Let's say it in general: suppose you want to mix N numbers a1, a2, ... aN, a1 ranging from 0..k1-1, a2 from 0..k2-1, ... and aN from 0 .. kN-1.
Then, the encoded number is:
encoded = a1 + k1*a2 + k1*k2*a3 + ... k1*k2*..*k(N-1)*aN
The decoding is then more tricky, stepwise:
rest = encoded
a1 = rest mod k1
rest = rest div k1
a2 = rest mod k2
rest = rest div k2
...
a(N-1) = rest mod k(N-1)
rest = rest div k(N-1)
aN = rest # rest is already < kN
If the numbers 0-11 aren't evenly distributed you can do even better by using shorter bit sequences for common values and longer ones for rarer values. It costs at least one bit to code which length you are using so there is a whole branch of CS devoted to proving when it's worth doing.
So a byte can hold upto 256 values or FF in Hex. So you can encode two numbers from 0-16 in a byte.
byte a1 = 0xf;
byte a2 = 0x9;
byte compress = a1 << 4 | (0x0F & a2); // should yield 0xf9 in one byte.
4 Numbers you can do if you reduce it to only 0-8 range.

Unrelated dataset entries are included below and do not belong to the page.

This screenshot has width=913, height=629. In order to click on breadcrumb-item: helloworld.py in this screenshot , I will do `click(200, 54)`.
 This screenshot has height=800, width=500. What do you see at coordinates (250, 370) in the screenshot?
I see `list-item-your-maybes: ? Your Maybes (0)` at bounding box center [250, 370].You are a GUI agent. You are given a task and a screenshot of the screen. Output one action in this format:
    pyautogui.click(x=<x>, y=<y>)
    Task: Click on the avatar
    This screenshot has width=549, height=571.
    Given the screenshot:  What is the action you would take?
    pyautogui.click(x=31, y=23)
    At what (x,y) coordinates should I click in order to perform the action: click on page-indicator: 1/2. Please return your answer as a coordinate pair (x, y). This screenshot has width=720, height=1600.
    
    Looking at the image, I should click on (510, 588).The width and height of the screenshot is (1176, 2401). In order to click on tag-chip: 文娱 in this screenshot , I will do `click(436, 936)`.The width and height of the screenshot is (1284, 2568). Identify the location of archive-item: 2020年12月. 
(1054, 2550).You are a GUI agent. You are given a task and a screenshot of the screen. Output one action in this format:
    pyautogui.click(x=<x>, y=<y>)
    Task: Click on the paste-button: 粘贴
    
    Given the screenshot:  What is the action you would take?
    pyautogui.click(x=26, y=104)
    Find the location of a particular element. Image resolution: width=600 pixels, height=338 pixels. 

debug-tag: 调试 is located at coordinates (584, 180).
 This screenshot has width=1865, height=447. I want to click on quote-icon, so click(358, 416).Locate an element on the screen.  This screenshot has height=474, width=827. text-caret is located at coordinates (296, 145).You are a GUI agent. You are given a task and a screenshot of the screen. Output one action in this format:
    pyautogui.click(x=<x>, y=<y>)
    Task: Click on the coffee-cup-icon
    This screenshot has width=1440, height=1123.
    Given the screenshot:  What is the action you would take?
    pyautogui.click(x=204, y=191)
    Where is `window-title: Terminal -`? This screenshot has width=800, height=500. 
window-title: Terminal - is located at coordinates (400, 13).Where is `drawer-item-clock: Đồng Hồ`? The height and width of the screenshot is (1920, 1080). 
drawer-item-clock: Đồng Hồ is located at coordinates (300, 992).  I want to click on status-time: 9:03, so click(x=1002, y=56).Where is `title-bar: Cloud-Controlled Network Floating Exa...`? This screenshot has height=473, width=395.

Since a single byte is 8 bits, you can easily subdivide it, with smaller ranges of values. The extreme limit of this is when you have 8 single bit integers, which is called a bit field.
If you want to store two 4-bit integers (which gives you 0-15 for each), you simply have to do this:
value = a * 16 + b;
As long as you do proper bounds checking, you will never lose any information here.
To get the two values back, you just have to do this:
a = floor(value / 16)
b = value MOD 15
MOD is modulus, it's the "remainder" of a division.
If you want to store four 2-bit integers (0-3), you can do this:
value = a * 64 + b * 16 + c * 4 + d
And, to get them back:
a = floor(value / 64)
b = floor(value / 16) MOD 4
c = floor(value / 4) MOD 4
d = value MOD 4
I leave the last division as an exercise for the reader ;)
#Mike Caron
your last example (4 integers between 0-3) is much faster with bit-shifting. No need for floor().
value = (a << 6) | (b << 4) | (c << 2) | d;
a = (value >> 6);
b = (value >> 4) % 4;
c = (value >> 2) % 4;
d = (value) % 4;
Use Bit masking or Bit Shifting. The later is faster
Test out BinaryTrees for some fun. (it will be handing later on in dev life regarding data and all sorts of dev voodom lol)
Packing four values into one number will require at least 15 bits. This doesn't fit in a single byte, but in two.
What you need to do is a conversion from base 12 to base 65536 and conversely.
B = A1 + 12.(A2 + 12.(A3 + 12.A4))
A1 = B % 12
A2 = (B / 12) % 12
A3 = (B / 144) % 12
A4 = B / 1728
As this takes 2 bytes anyway, conversion from base 12 to (packed) base 16 is by far prefable.
B1 = A1 + 256.A2
B2 = A3 + 256.A4
A1 = B1 % 256
A2 = B1 / 256
A3 = B2 % 256
A4 = B2 / 256
The modulos and divisions are implemented bymaskings and shifts.
0-9 works much easier. You can easily store 11random order decimals in 4 1/2 bytes. Which is tighter compression than log(256)÷log(10). Just by creative mapping. Remember not all compression has to do with, dictionaries, redundancies, or sequences.
If you are talking of random numbers 0 - 9 you can have 4 digits per 14 bits not 15.